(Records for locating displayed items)

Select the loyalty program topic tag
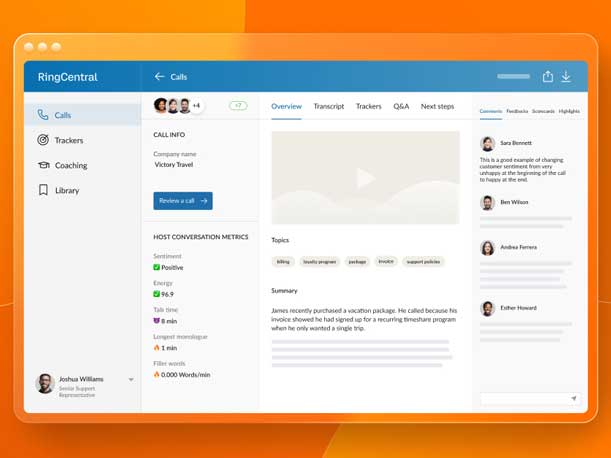Screen dimensions: 611x458 (x=319, y=262)
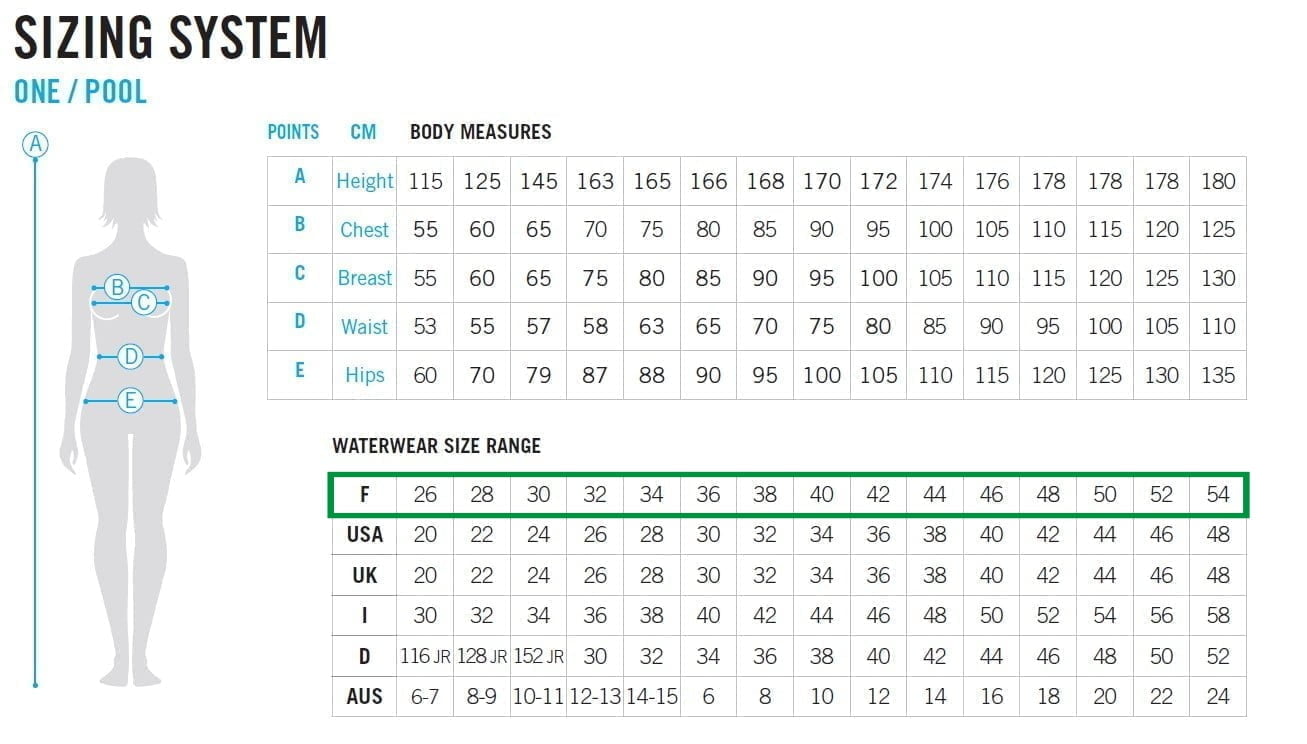The height and width of the screenshot is (744, 1307).
Task: Click the circled B chest marker
Action: tap(117, 288)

▶ Short exercise: State how many lines of the records above contain the word "loyalty". Reply with the number alone.

▶ Response to this exercise: 1